Some APIs will let you request data in a format relevant to your needs: CSV,
YAML, or other more complex binary formats. If there is a choice of data formats for a response, you can
pick one, by putting the media type in the Accept
header.
var instance = axios.create({
baseURL: 'https://api.example.com/',
headers: {'Accept': 'application/csv'}
});
instance.get('/reports/123');
Requesting a media type that the API does not support then you will probably give you a 406 Not Acceptable client error. In which case you’ll need to update your code to use another data format.
Headers can do a whole lot more than just switch content types, but we will look at more headers in relevant content as we go.
We have tried using curl
in the command line, and talked through some JavaScript examples, but if you want to play around with HTTP requests a lot more you’ll can progress next to using a GUI (Graphical User Interface), then we’ll use that to make sample code in our favourite programming language.
There are plenty of HTTP GUI applications out there, but the three biggest are:
-
Postman - Complete API development environment.
-
Insomnia - API client for GraphQL, REST, and gRPC.
-
Paw (macOS) - Fast and feature rich native macOS application.
-
Nightingale (Windows) - A modern, resource-efficient REST API client for Windows.
-
Thunder Client - A lightweight REST API Client Extension for VS Code.
Kicking the tyres of an API with a GUI HTTP client like this is a great way to make sure things work as you expect, allowing you to build up complex requests and even chained interactions, without having to try to write a bunch of JSON or awkward command-line arguments.
Paw is a lot of fun, but I like using Thunder Client as it keeps me right there in VS Code when I’m working. Here is Thunder Client hitting the Protect Earth API.
Once you’ve got the API interacting in the way you want, most of these GUI’s will help you generate some "sample code" in the programming language of your choice. You can grab that, and pop it into your application (or an interactive console that speaks your programming language) to get even closer to making your first successful interaction in code.
Without knowing any Swift I can grab this code, and my application will make a successful request.
Another option you will probably come across is Postman. It can be a bit daunting as it’s grown from being a simple HTTP client, to being a whole API toolsuite, but API developers will often share "Postman Collections", which you can use to interact with their API like an "API console". Try installing it and playing around with the Twilio Postman Collection to see how far you can get.

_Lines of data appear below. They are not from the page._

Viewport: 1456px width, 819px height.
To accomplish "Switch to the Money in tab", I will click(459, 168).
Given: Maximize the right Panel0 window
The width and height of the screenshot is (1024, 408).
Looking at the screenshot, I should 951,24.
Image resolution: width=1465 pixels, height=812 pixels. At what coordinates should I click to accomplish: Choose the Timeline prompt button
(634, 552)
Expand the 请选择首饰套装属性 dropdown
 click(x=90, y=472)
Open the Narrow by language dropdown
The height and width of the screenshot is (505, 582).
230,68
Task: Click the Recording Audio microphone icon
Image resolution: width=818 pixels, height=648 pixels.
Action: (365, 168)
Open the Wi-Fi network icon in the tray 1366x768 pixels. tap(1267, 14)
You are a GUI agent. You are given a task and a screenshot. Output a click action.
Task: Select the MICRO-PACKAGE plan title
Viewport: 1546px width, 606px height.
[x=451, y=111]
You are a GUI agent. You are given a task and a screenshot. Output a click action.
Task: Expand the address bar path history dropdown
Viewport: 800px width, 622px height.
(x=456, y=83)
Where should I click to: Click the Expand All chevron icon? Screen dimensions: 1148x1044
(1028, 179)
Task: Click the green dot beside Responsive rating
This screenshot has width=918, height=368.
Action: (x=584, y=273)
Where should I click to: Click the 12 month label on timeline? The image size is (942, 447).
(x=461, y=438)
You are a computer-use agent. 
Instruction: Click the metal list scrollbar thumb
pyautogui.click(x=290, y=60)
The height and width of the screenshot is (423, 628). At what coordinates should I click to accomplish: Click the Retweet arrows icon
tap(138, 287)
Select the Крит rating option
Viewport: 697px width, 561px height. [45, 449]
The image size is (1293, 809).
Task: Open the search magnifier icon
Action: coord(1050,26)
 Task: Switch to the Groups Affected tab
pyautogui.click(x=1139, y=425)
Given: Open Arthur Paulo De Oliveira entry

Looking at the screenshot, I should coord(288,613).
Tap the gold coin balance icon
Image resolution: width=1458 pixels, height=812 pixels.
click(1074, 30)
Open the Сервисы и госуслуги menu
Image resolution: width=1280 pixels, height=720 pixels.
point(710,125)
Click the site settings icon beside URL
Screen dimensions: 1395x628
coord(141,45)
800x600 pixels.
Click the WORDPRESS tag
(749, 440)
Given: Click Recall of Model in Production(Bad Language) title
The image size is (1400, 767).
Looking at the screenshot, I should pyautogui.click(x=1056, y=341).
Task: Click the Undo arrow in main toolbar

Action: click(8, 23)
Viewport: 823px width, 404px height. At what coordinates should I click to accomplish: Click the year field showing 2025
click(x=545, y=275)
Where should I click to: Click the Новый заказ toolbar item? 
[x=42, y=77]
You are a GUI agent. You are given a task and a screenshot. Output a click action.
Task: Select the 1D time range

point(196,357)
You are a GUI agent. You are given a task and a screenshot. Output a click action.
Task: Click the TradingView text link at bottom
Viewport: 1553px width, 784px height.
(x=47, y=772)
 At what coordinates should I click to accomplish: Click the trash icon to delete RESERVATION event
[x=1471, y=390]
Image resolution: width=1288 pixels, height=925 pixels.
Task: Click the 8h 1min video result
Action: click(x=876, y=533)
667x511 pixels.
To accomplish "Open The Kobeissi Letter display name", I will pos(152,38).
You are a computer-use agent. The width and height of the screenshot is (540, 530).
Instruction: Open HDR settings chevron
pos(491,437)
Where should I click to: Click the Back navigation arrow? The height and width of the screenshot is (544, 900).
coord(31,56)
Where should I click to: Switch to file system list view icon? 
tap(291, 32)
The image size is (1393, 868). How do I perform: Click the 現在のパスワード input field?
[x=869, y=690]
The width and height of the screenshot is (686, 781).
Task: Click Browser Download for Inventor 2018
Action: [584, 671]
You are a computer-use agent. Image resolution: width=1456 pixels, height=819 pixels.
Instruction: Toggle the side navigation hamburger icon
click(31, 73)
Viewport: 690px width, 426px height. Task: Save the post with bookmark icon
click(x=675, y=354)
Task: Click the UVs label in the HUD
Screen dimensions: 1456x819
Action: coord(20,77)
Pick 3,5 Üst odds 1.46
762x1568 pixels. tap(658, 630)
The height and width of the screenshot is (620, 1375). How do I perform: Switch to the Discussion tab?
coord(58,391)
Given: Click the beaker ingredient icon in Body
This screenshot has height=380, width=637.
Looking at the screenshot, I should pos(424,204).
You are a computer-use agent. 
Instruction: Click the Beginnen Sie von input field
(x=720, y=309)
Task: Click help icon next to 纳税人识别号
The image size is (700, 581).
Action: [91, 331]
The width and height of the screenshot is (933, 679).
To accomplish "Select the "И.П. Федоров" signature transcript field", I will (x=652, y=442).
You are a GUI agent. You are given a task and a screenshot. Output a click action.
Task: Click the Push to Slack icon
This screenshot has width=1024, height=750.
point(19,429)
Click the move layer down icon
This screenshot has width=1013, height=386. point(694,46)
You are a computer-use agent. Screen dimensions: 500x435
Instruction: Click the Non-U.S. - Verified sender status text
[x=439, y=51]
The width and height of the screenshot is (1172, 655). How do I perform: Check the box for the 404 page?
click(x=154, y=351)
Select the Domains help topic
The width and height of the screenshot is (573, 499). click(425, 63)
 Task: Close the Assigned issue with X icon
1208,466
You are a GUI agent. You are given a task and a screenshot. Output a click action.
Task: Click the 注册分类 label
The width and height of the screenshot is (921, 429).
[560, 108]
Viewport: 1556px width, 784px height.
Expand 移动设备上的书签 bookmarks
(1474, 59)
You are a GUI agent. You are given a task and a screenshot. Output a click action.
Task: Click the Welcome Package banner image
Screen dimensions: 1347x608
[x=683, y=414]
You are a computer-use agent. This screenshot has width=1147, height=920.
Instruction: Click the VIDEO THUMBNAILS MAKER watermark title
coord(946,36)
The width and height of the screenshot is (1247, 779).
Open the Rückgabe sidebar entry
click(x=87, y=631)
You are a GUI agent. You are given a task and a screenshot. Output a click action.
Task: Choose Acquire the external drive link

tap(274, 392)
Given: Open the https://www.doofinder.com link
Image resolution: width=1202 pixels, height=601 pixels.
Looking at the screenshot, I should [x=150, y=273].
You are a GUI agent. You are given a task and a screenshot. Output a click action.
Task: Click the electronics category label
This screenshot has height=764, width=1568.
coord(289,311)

There is a huge amount more to working with an API than just prodding it with a HTTP request. Authentication will likely cause problems for most APIs, but even when an API client is successfully making requests and getting responses, "GET THE THING" requests like this is overly simplistic and brittle. A lot of developers unfortunately do stop at this point, which makes it a great place to end the chapter, and we can spend the rest of the book making interactions as reliable as possible.